UCLA researchers believe they've discovered evidence that there was life on Earth hundreds of millions of years before previous benchmarks.

The stunning announcement this week means that life could have developed 4.1 billion years ago, beating previous estimates by as many as 300 million years, according to research by UCLA geochemists published in the journal Proceedings of the National Academy of Sciences.

“Twenty years ago, this would have been heretical,” said Mark Harrison, co-author of the research and a professor of geochemistry. “Finding evidence of life 3.8 billion years ago was shocking.”

What does this mean for humanity?

UCLA said in a statement this demonstrates that “life may have begun shortly after the planet formed 4.54 billion years ago.”

Instead of previous theories that the planet was in its earliest days a boiling cauldron of magma, the discovery suggests that Earth looked more like it does today than we knew.

“For, five, 600 million years of Earth's history, it wasn't this boiling magma ocean dominated by extraterrestrial impacts,” Harrison told us.

The formation of Earth as we know it happened much quicker than we thought, he suggests.
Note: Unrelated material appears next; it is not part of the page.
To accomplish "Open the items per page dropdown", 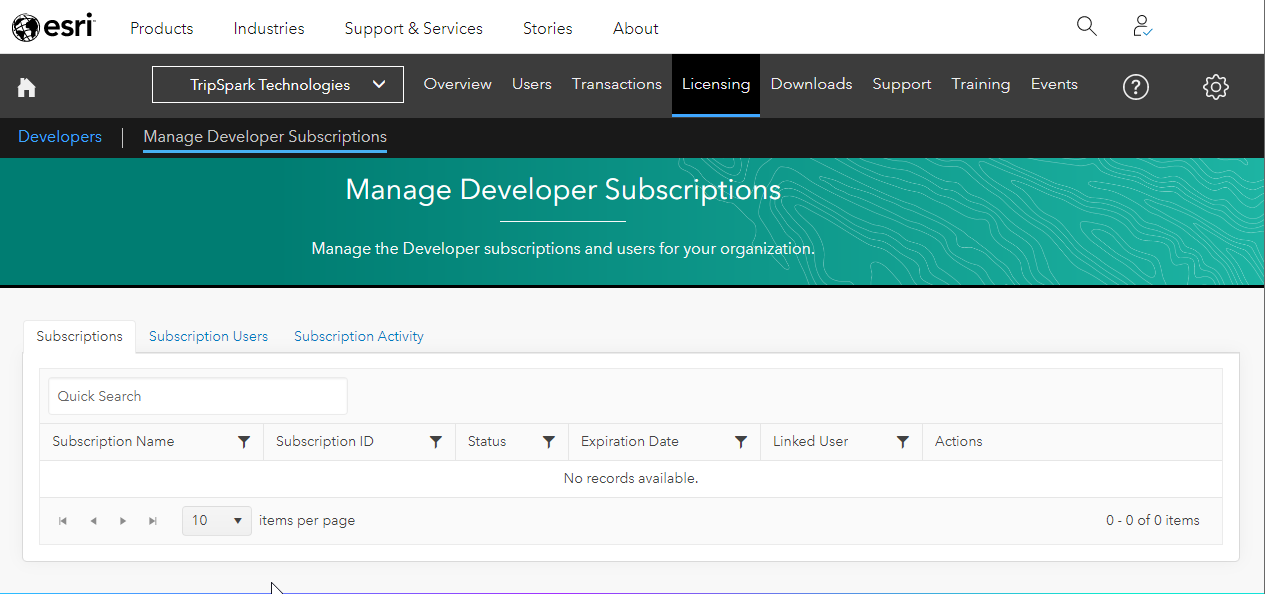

And life, then, probably developed fast, too.

“Could life have emerged early?” he said. “In general it looks like this new picture emerging is more conducive to that.”

So what?

Well, apply that to space, and this will start to blow your mind.

If life on Earth developed fast, with just rudimentary ingredients such as carbon, hydrogen, phosphate and sulfate, Harrison says, then the chances that extraterrestrial life exists are much higher following this discovery.

“If it emerged this quickly here … it would be difficult to conceive that we are alone,” Harrison said.

UCLA researchers studied more than 10,000 zircons formed from molten rocks found in Western Australia. Using Raman spectroscopy, they found a few traces of graphite — pure carbon — which is a key clue to the existence of life.

“They're [the zircon samples] screaming at us there was water, lots of it, probably continents, and possibly plate tectonics operating,” Harrison told us. “The simplest explanation for that is the planet looked a lot more like it does today than this classic, hellish early Earth.”

The graphite suggests not only life but fairly sophisticated life, at least 4.1 billion years ago.

“The result was a dead ringer for photosynthetic life, bacteria using external energy to make themselves food with fairly sophisticated metabolism,” Harrison said.

“It's not smoking-gun evidence,” he said, “but it's really suggestive.”